## Prompt
Could you restate word for word only the lines below from the one holding "Enlarge the studded black wallet image" to the one holding "You are a computer-use agent. This", inclusive, and leave out the pictures?

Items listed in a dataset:
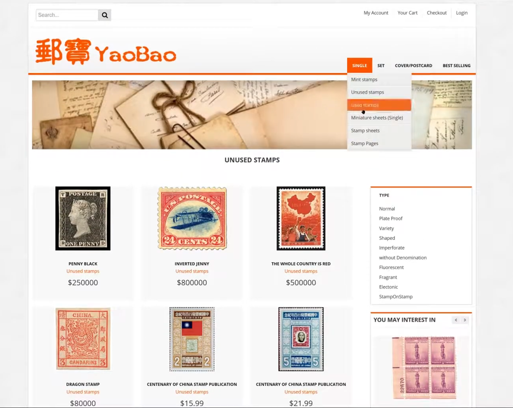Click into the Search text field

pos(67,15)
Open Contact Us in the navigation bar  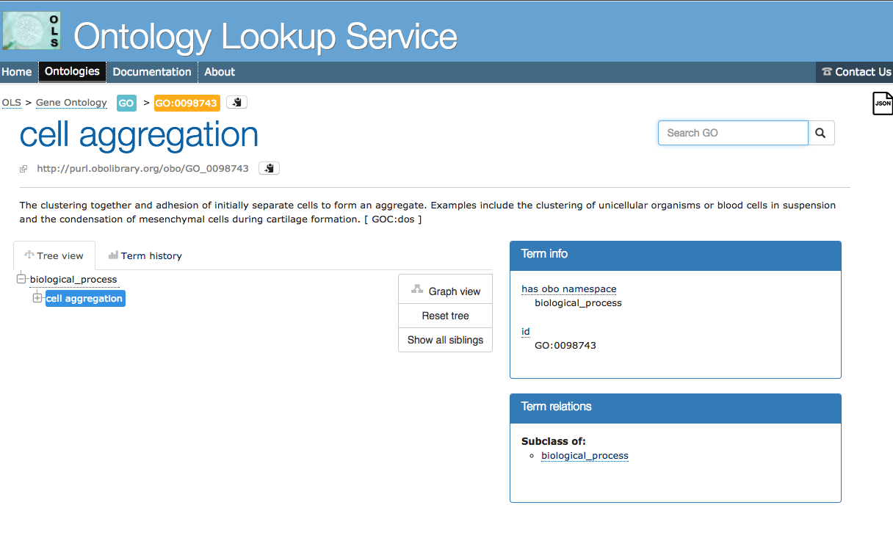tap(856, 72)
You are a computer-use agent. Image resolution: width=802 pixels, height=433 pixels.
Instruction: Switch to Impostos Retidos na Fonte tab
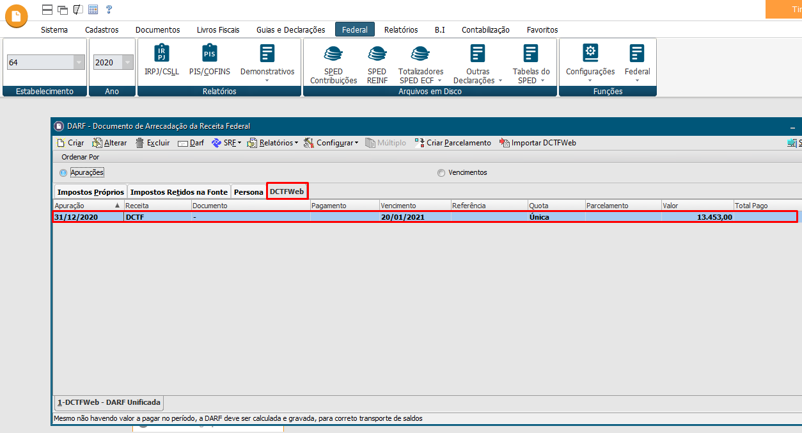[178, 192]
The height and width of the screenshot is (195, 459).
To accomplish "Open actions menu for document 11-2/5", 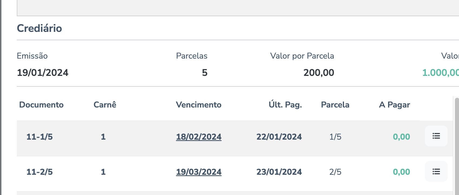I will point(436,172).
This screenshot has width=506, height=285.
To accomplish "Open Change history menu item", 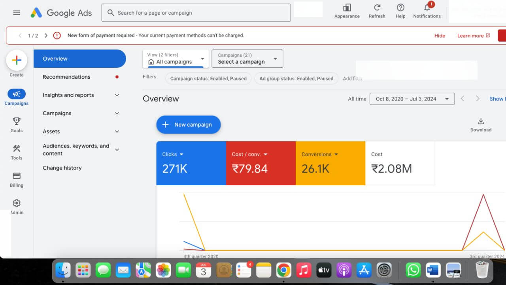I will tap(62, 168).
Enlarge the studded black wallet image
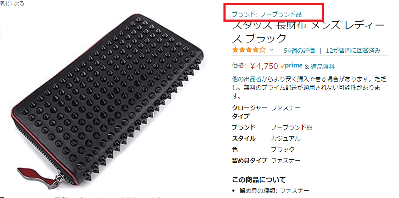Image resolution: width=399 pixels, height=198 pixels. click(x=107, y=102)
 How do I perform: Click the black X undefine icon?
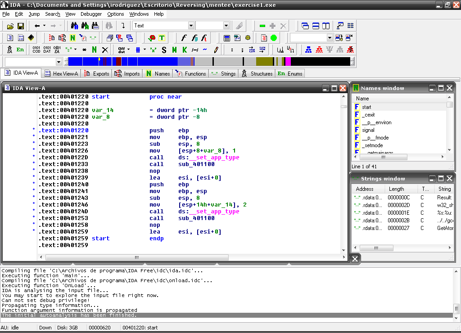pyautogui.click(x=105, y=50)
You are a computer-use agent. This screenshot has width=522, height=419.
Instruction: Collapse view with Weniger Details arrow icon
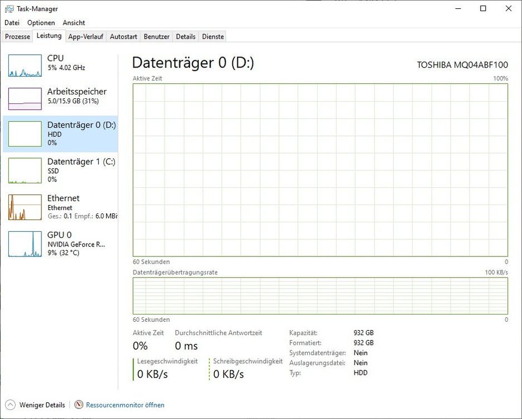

## Finished task
Enlarge the studded black wallet image
Image resolution: width=399 pixels, height=198 pixels. click(x=107, y=102)
 How do I perform: Click the black X undefine icon?
pyautogui.click(x=105, y=50)
You are a computer-use agent. This screenshot has width=522, height=419.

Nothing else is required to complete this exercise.